=== Task objective ===
A single number is the answer here: the count of lines in the records below in which the word "computer" appears.

BEGIN

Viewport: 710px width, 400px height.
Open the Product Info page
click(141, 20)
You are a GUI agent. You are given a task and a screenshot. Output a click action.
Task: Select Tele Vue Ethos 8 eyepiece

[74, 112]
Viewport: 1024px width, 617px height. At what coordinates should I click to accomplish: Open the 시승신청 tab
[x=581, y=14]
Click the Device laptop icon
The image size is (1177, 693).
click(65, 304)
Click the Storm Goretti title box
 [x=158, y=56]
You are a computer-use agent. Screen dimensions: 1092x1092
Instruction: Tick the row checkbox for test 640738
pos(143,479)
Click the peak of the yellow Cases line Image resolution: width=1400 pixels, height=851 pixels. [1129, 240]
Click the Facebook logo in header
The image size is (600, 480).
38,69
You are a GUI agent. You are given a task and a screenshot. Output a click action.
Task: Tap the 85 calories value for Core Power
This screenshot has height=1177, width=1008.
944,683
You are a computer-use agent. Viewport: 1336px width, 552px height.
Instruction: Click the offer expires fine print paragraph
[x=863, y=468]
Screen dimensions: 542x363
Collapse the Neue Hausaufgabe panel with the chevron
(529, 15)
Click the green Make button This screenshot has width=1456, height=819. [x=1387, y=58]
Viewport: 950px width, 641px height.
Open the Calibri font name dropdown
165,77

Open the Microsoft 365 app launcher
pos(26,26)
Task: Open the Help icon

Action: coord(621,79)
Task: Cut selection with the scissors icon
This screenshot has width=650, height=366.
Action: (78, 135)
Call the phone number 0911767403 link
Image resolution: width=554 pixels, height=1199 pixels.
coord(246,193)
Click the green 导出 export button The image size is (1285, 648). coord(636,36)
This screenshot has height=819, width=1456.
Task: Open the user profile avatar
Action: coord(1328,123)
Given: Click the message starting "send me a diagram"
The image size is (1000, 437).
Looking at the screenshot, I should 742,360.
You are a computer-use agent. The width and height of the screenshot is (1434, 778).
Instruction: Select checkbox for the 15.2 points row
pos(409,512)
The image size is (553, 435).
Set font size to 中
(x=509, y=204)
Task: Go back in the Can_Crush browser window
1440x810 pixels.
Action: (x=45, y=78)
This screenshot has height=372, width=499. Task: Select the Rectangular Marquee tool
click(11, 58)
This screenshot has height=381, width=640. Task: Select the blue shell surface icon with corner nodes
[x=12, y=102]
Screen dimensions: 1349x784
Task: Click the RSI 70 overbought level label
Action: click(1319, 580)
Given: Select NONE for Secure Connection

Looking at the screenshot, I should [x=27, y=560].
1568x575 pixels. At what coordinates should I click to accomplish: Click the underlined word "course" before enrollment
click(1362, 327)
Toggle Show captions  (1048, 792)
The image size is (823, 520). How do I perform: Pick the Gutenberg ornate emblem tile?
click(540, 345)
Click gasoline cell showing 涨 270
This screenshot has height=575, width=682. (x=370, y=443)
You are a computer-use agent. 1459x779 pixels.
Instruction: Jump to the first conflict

END

=== Answer box ===
4